On the plus side:
I have a garden hose, a corner of the garden is not overlooked, and the Mahonia is in flower.
And I thought:
I should be doing some artwork. All the people in my Facebook feed, most of them swimmers, most of them suddenly landlocked. Perhaps I could provide a bit of entertainment and give myself a useful drawing challenge at the same time.
I was going to ask you for your silly swimming tales and draw them.
I thought this picture as the first one would grab your attention.
I underestimated the physiotherapy.
I underestimated the fact that when a bone breaks, the actual part where the bone sticks itself back together is only the start of the recovery.
I underestimated the number of postal orders I would be doing mostly with one hand, and for how long I’d be doing them like that.

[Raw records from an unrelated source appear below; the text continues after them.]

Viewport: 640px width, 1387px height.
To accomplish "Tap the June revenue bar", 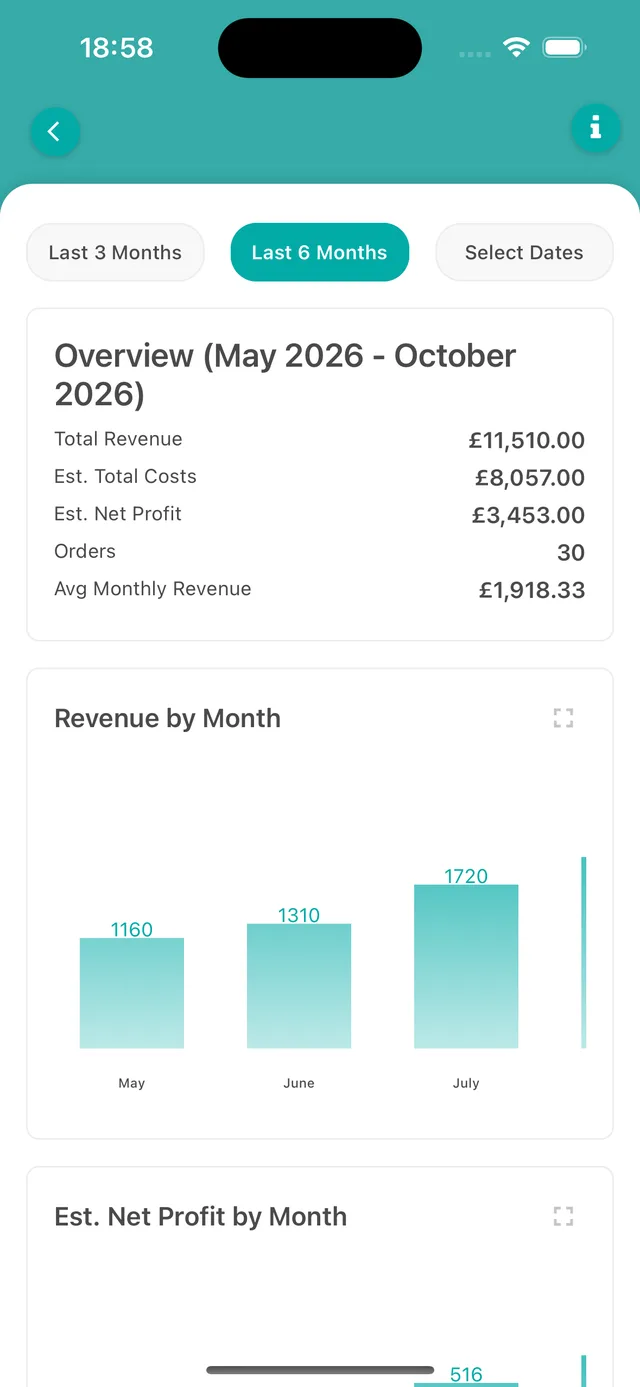I will pyautogui.click(x=299, y=986).
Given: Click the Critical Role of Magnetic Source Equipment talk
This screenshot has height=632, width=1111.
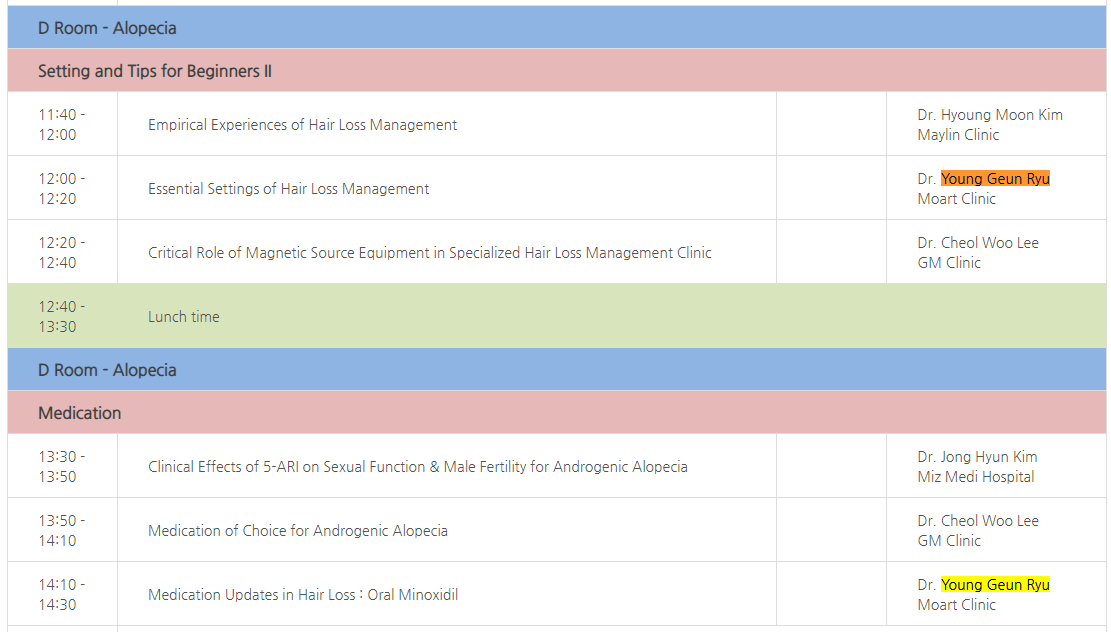Looking at the screenshot, I should coord(430,253).
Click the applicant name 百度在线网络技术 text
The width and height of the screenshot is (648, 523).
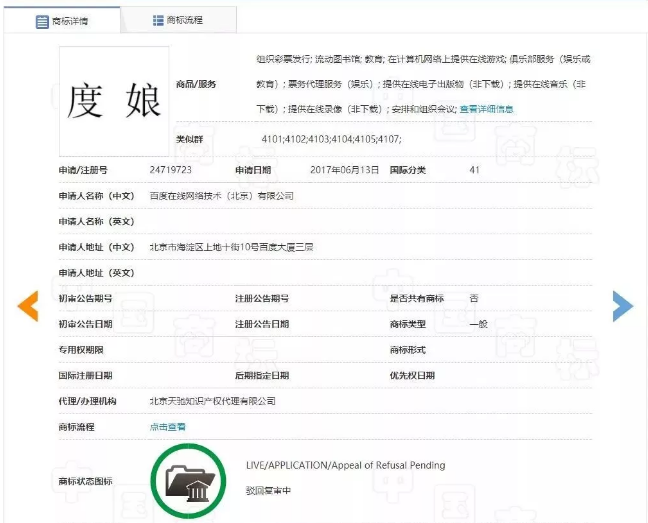(x=221, y=196)
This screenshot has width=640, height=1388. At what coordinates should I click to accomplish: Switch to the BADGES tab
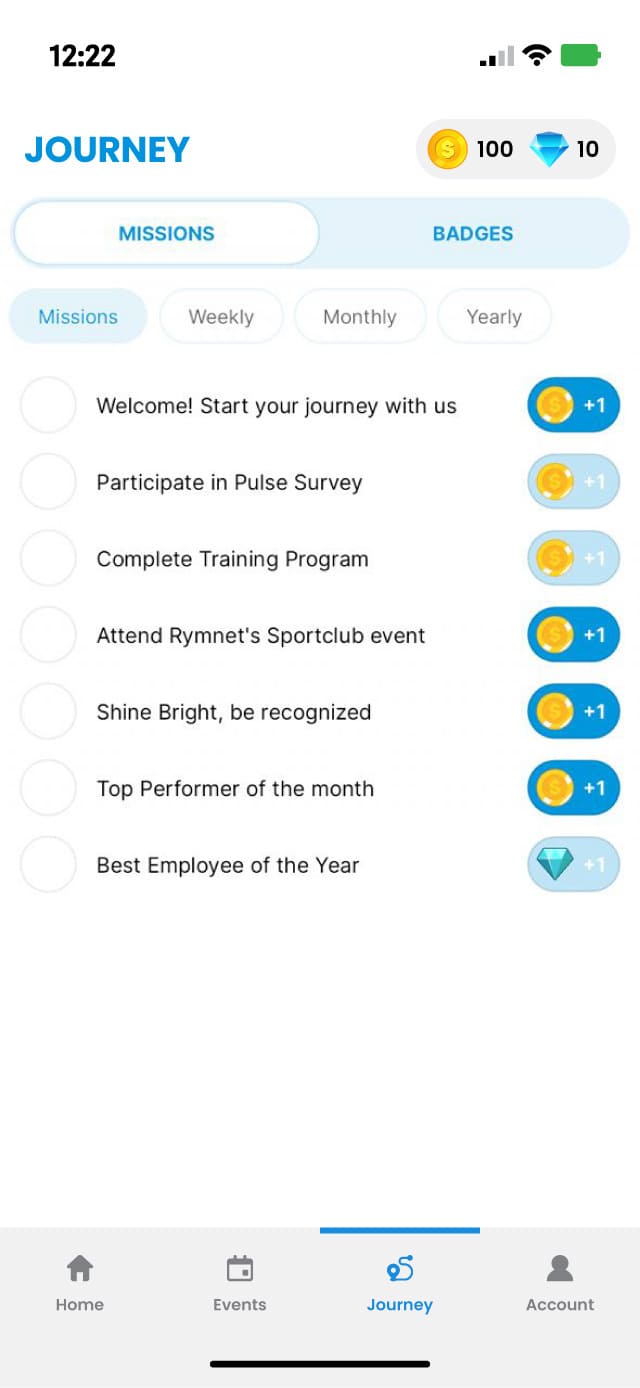tap(473, 234)
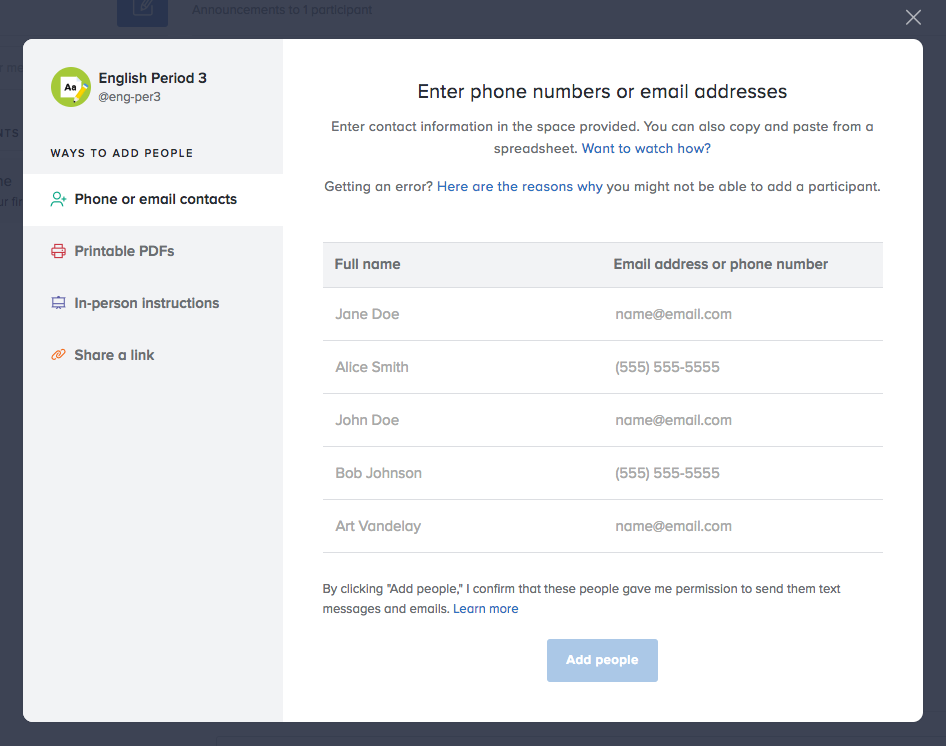Click the Bob Johnson phone number field
946x746 pixels.
coord(743,473)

And to be honest, I didn’t want to engage with people until I felt more like me again, and that meant being able to start doing ‘me’ things again, or at least being within closer reach of them.
So this… is both the beginning and the end of that idea. There’s no point now sending me your silly swimming stories, I’ve lost so much work time I’m saying no to everything, even paid commissions this year. Though there is nothing to stop you posting stories as comments to this blog …you never know what the future holds.
“Hiatus” – painting in watercolour by Nancy Farmer
A painting I finished last week, but started… quite a long time ago, back in February, when the world was different…
/hʌɪˈeɪtəs/ noun: hiatus; plural noun: hiatuses A pause or break in continuity in a sequence or activity.
The title occurred to me when someone said that a then unfinished painting had a story and I should leave it as it was. It had a story because 15 minutes after putting down my paintbrush, I was walking back along a slippery muddy path, holding my very obviously broken wrist with the other hand.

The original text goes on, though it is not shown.